GIVEN ENTRIES:
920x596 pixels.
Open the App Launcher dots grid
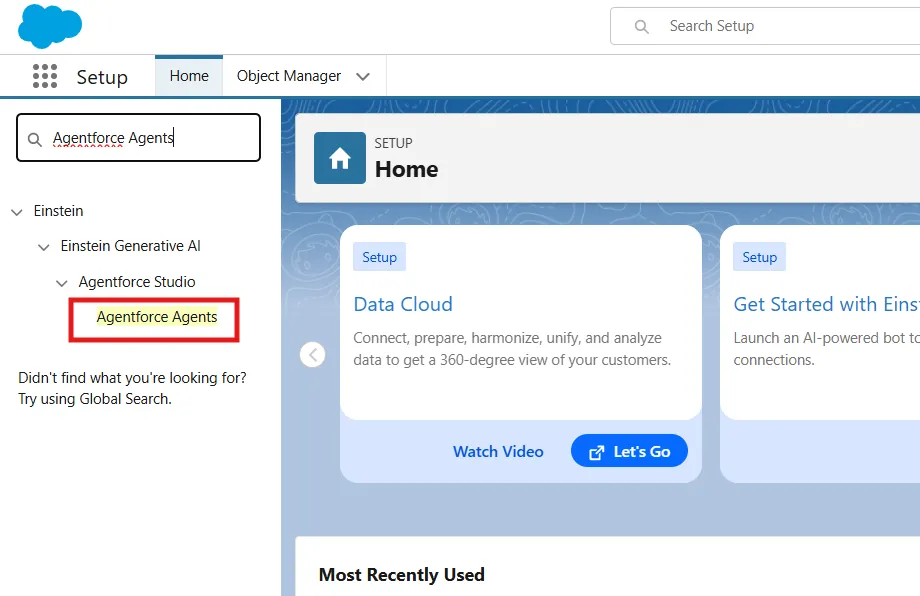[x=45, y=77]
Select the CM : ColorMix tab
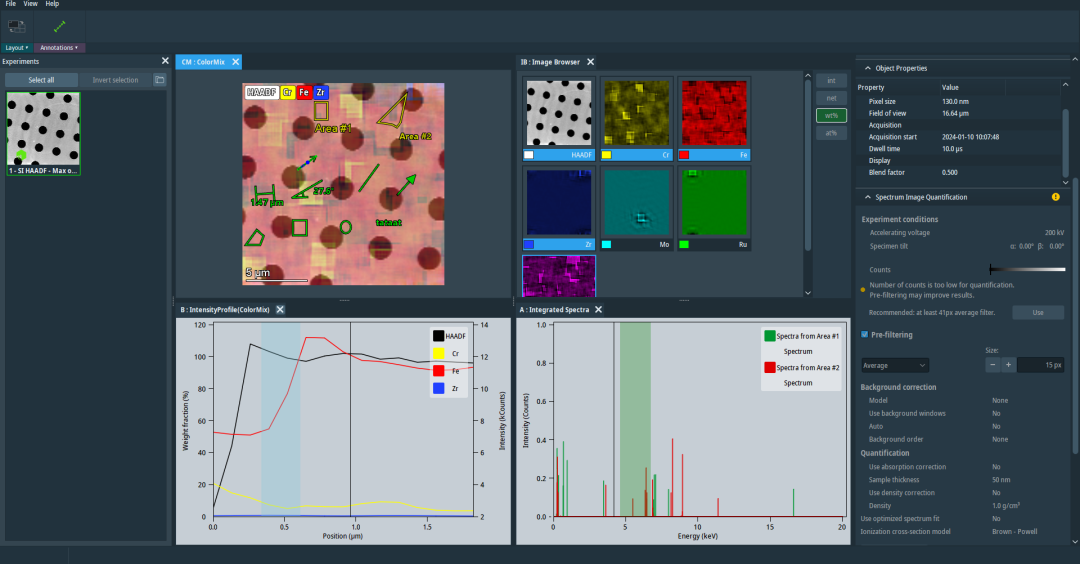The image size is (1080, 564). (202, 62)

GOAL OF THE EXERCISE:
Format the records above as a numbered list, one line per item, skipping any blank lines and leaving out the pictures.

EXERCISE ANSWER:
1. 920x596 pixels.
2. Open the App Launcher dots grid
3. [x=45, y=77]
4. Select the CM : ColorMix tab
5. The image size is (1080, 564). (202, 62)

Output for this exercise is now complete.